REPUBLIKA.CO.ID, BANDUNG -- PT Bank Pembangunan Daerah Jawa Barat dan Banten, Tbk. (Bank BJB) mempersiapkan Unit Usaha Syariahnya untuk melantai di bursa saham dan menjadi bank digital. Direktur Utama Bank BJB, Yuddy Renaldi menyampaikan aksi itu akan dilakukan dalam waktu dekat.
"Bank bjb syariah dalam waktu dekat akan segera melantai di bursa untuk mendukung dana yang diperlukan dalam rangka penguatan permodalan, ekspansi bisnis dan juga mengembangkan infrastruktur teknologi dan produk digitalnya," kata dia dalam keterangan pers, Selasa (8/3).
Saat ini bank bjb memiliki porsi kepemilikan di bank bjb syariah sebesar 99,24 persen. Yuddy menambahkan untuk Initial Public Offering (IPO) tersebut, sudah terdapat investor strategis besar yang memiliki ekosistem bisnis syariah.
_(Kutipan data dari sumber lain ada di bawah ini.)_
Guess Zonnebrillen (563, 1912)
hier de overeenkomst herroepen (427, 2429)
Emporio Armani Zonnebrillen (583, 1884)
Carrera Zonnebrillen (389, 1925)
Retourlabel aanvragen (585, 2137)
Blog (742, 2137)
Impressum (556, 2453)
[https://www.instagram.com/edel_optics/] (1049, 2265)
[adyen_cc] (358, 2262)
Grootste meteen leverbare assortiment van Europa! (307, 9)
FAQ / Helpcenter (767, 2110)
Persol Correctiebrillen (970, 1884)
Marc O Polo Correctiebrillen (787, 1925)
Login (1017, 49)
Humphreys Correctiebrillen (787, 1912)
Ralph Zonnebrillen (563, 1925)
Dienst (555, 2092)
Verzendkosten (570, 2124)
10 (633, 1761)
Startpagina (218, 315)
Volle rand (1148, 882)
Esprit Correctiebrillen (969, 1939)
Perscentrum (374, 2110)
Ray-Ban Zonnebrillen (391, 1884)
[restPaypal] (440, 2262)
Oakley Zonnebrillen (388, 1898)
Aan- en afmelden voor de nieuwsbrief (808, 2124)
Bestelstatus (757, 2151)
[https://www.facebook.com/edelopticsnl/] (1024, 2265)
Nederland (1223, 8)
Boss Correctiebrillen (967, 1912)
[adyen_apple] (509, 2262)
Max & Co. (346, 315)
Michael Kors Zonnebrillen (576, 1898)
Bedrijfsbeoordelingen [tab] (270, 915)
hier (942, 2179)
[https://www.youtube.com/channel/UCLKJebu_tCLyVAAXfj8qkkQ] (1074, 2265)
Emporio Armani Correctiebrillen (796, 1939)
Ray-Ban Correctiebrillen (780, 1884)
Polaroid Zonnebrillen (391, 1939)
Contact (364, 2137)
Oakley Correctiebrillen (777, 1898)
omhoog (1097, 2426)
Sehingga ini akan memperkuat pasar bank bjb syariah, baik sebagai perusahaan terbuka maupun setelah menjadi bank digital. Dengan adanya kepemilikan bank bjb di bank bjb syariah, penguatan infrastruktur teknologi di anak usaha dapat dilakukan dengan lebih efisien melalui sharing infrastruktur.
Selain itu, bank bjb syariah juga mencatatkan kinerja positif. Saat ini, bank memiliki aset sebesar Rp 10,4 triliun dengan laba yang positif sebesar Rp 21,9 milliar dan Non Performing Financing atau NPF sebesar 3,4 persen.
Sementara itu, Bank BJB secara total mencatatkan kinerja bisnis positif selama 2021 berkat kolaborasi dan inovasi sehingga optimistis pada bisnis yang berkelanjutan di tahun 2022. Laba kotor bank bjb pada 2021 tumbuh tercatat sebesar Rp 2,6 triliun.
Ini berasal dari pertumbuhan interest income yang tercatat 21,6 persen. Sementara pertumbuhan fee based income sebesar 36,9 persen yang bersumber dari digital channel bank bjb yang juga tumbuh 42,4 persen (yoy).
Yuddy menjelaskan total asset bank bjb tumbuh positif pada angka 12,4 persen (yoy) atau sebesar Rp 158,4 triliun dan menjadi yang terbesar di antara Bank Pembangunan Daerah (BPD) di Indonesia. BJB juga termasuk ke dalam 14 besar di Industri perbankan Nasional.
Dana Pihak Ketiga (DPK) bank bjb juga meningkat 14,3 persen (yoy) menjadi sebesar Rp 121,6 triliun. Kredit bank bjb tercatat Rp 95,8 triliun atau tumbuh 7,1 persen (yoy).
Pertumbuhan kredit dimotori dari berbagai segmen mulai dari konsumer, korporasi dan komersial, UMKM, serta KPR. Sementara itu, NPL terjaga di level satu persen.
Yuddy mengatakan digitalisasi merupakan salah satu penopang pertumbuhan. Fee Based Income bank bjb yang naik bersumber dari digital channel bank bjb yang tumbuh positif. Jumlah Merchant QRIS dan pengguna Mobile Apps juga terus meningkat.
Menurut Yuddy, bank bjb fokus mengembangkan pola banking secara Hybrid karena melihat Online dan Offline menjadi suatu kekuatan yang solid jika dijalankan secara bersamaan. Bank bjb memiliki basis nasabah yang beragam baik yang senang transaksi di kantor cabang maupun kanal-kanal elektronik.
Jaringan kantor fisik bank bjb tersebar di 14 provinsi di Indonesia. Layanan dapat mengakomodir kebutuhan nasabah yang masih erat dengan layanan secara fisik seperti UMKM, pensiunan, dan Sebagian pangsa ASN.
Di saat yang bersamaan, bank bjb membangun infrastruktur dan produk berbasis teknologi untuk menciptakan pengalaman perbankan layaknya perusahaan fintech. Hal ini dilakukan untuk mengakomodir kebutuhan nasabah khususnya kalangan milennial.
Beberapa produk spesifik dibuat seperti produk kredit Mesra berbasis komunitas dan Petani Millenial yang menyediakan akses pengajuan kredit melalui aplikasi. Sebagian pangsa ASN juga sudah lekat dengan produk berbasis teknologi.